Abstract
Purpose
There is considerable variation in prevalence rates of triple-negative breast cancer (TNBC) reported by various studies from India. We performed a systematic review and literature-based meta-analysis of these studies.
Methods
We searched databases of Medline, Scopus, EMBASE, and Web of Science for studies that reported on the prevalence of TNBC in India that were published between January 1, 1999, and December 31, 2015. We extracted relevant information from each study by using a standardized form. We pooled study-specific estimates by using random-effects meta-analysis to provide summary estimates. We explored sources of heterogeneity by using subgroup analyses and metaregression.
Results
Data were obtained from 17 studies that involved 7,237 patients with breast cancer. Overall combined prevalence of TNBC was 31% (95% CI, 27% to 35%). There was substantial heterogeneity across the studies (I2 of 91% [95% CI, 88% to 94%]; P < .001) that was not explained by available study level characteristics, including study location, definition of human epidermal growth factor receptor 2 or estrogen receptor, mean age of participants, proportion of patients with premenopausal cancer, grade 3 disease, or tumor size > 5 cm.
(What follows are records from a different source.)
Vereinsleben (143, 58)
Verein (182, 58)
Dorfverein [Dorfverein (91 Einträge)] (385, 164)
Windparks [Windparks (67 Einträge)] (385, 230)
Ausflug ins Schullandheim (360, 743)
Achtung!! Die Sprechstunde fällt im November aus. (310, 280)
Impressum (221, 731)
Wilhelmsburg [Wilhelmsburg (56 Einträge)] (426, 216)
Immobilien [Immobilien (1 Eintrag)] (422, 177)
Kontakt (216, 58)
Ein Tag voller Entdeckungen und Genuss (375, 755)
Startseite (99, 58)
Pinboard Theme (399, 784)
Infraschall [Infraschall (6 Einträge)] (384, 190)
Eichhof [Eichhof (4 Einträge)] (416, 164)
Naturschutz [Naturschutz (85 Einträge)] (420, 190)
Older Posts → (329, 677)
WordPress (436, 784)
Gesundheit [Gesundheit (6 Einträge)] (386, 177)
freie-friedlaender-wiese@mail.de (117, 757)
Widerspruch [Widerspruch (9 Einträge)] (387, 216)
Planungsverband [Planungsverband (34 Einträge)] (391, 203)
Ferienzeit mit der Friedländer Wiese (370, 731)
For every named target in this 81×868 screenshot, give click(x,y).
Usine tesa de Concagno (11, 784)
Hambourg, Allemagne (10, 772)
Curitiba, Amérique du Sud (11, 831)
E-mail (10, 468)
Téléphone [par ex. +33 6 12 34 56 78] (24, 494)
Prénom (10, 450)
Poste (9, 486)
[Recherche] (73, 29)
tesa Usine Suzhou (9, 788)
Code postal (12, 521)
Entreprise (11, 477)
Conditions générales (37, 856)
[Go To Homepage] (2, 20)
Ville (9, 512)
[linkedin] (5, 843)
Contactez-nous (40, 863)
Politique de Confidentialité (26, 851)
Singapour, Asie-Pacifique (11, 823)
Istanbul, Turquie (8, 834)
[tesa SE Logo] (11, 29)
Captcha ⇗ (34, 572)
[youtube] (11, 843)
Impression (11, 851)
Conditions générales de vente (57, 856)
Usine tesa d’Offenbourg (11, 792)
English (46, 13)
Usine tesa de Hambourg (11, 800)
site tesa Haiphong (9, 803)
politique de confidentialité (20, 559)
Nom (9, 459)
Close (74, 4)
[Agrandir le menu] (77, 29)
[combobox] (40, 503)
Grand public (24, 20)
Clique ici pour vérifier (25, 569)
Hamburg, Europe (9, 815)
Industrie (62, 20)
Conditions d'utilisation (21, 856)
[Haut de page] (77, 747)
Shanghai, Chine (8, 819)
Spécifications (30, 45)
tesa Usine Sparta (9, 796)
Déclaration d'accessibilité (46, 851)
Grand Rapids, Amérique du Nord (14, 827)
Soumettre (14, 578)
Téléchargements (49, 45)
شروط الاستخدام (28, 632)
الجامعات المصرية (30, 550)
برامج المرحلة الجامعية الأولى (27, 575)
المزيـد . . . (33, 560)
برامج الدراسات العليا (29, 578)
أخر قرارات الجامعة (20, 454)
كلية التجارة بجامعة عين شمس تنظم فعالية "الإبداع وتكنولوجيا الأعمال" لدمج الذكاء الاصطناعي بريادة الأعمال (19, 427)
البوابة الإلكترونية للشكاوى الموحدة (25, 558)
Overall combined prevalence of hormone receptor–positive and human epidermal growth factor receptor 2–positive breast cancer was 48% (95% CI, 42% to 54%) and 27% (95% CI, 24% to 31%), respectively. There was no evidence of publication bias.
Conclusion
Prevalence of TNBC in India is considerably higher compared with that seen in Western populations. As many as as one in three women with breast cancer could have triple-negative disease. This finding has significant clinical relevance as it may contribute to poor outcomes in patients with breast cancer in India. Additional research is needed to understand the determinants of TNBC in India.
INTRODUCTION
Breast cancer is a heterogeneous disease with different biologic subtypes that are recognized by gene expression profiling studies. Clinically, these subtypes are characterized on the basis of expression of estrogen receptor (ER), progesterone receptor (PR), and human epidermal growth factor receptor 2 (HER2). Triple-negative breast cancer (TNBC) is an aggressive subtype that is defined by lack of expression of ER and PR as well as absence of overexpressed or amplified HER2.1 TNBC accounts for approximately 12% to 17% of all invasive breast cancers in Western populations.1 TNBC occurs more frequently in younger women and is associated with higher histologic grade and more advanced disease.1,2 In North America, it is more frequently seen in women of African American ethnicity compared with other ethnic groups.2-5
Breast cancer is the most common cancer in India.6 For example, in 2012, it is estimated that approximately 145,000 new patients were diagnosed with breast cancer in India, and nearly 70,000 women died of the disease.7 Age-standardized 5-year breast cancer survival for Indian women diagnosed with breast cancer is 60% compared with > 80% in Western countries.8 Whereas breast cancer incidence seems to be increasing in the country, epidemiology of the disease is inadequately studied.9 Prevalence of TNBC in India is reported to be higher than that observed in Western populations; however, there is considerable variation in prevalence rates reported by studies from the region. It is important to obtain a reliable summary estimate of the prevalence of TNBC in India to address the growing burden of breast cancer in the country. Hence, we conducted a systematic review and literature-based meta-analysis of studies that reported on the prevalence of TNBC in India.
METHODS
Search Strategy
Studies that reported on the prevalence of TNBC in India that were published between January 1, 1999, and December 31, 2015, were identified by using Medline, Scopus, EMBASE, and Web of Science databases (performed by G.S.S. and H.P.). Preferred Reporting Items for Systematic Reviews and Meta-Analyses guidelines were followed for article search and reporting. Computer-based search used combinations of the following medical subject headings and keywords: triple negative, breast cancer, and India.
Study Eligibility
We included studies in the meta-analysis if the following criteria were met: provided data on patients with breast cancer in India and described prevalence of triple-negative tumor subtype in the study population. We excluded studies that were comprised of patients with inflammatory breast cancer.
Data Extraction
Two investigators (G.S.S. and A.M.) independently screened all identified titles and abstracts from the search results. We scanned the reference lists of articles for additional articles. Full texts of screened articles were reviewed by G.S.S. and A.M. for inclusion criteria. Disagreements were resolved by consensus. Study selection process and flow diagram for identifying studies is detailed in Figure 1. We extracted relevant information from each study by using a standardized form, which was designed before implementation of the search strategy. The following information was extracted from each article by G.S.S. and A.M.: study design, region, publication year, study year, mean age, stage and grade distribution, receptor status, proportion of patients with ductal histology, proportion of patients with axillary lymph node involvement, proportion of patients who were premenopausal, and method of ER, PR, and HER2 assessment.
Fig 1.
Flow diagram for identifying studies for assessment of prevalence of triple-negative breast cancer in India.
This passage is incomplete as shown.